Goal of the exercise
Give again, exactly and without pictures, the lines running from the line with "The width and" to the end of the records below.

Recorded data:
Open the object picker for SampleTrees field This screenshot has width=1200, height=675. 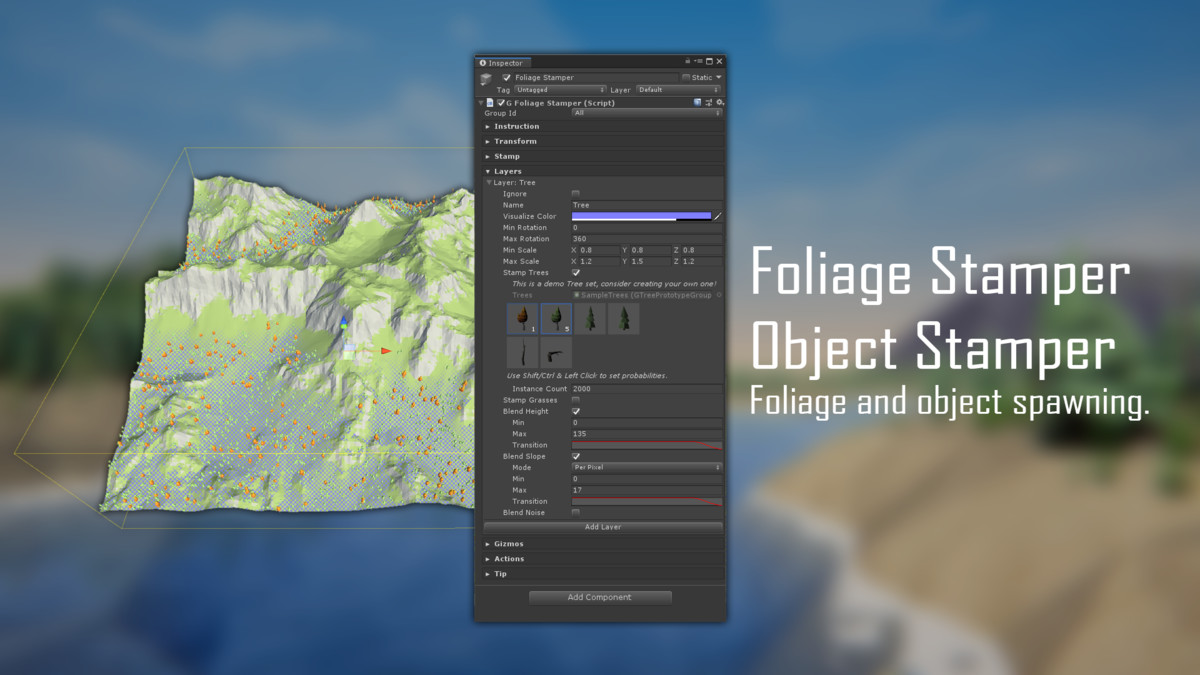[x=719, y=295]
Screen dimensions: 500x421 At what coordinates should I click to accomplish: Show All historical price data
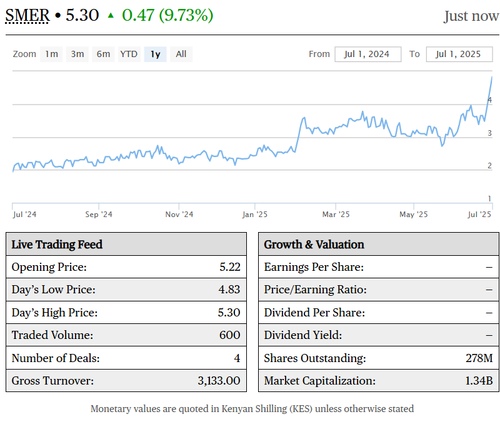(x=181, y=54)
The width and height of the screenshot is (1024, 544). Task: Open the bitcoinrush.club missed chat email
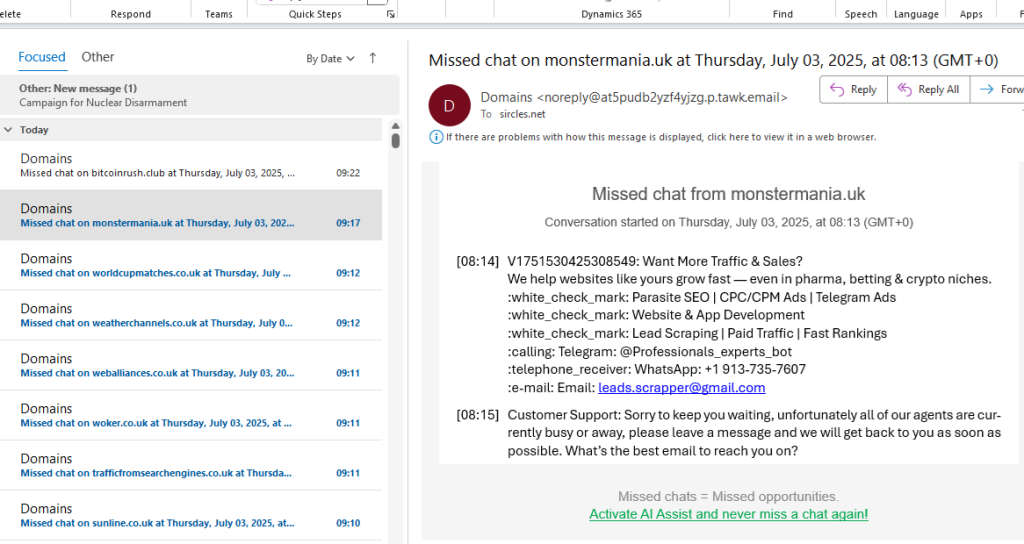191,165
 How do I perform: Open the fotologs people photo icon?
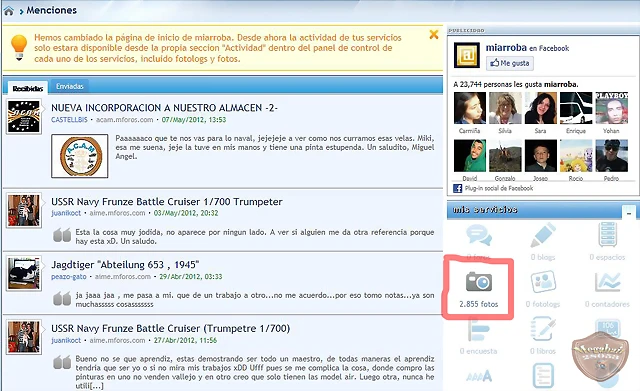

Expected answer
The width and height of the screenshot is (1024, 544). Task: Open the bitcoinrush.club missed chat email
191,165
 How do I perform: Open the fotologs people photo icon?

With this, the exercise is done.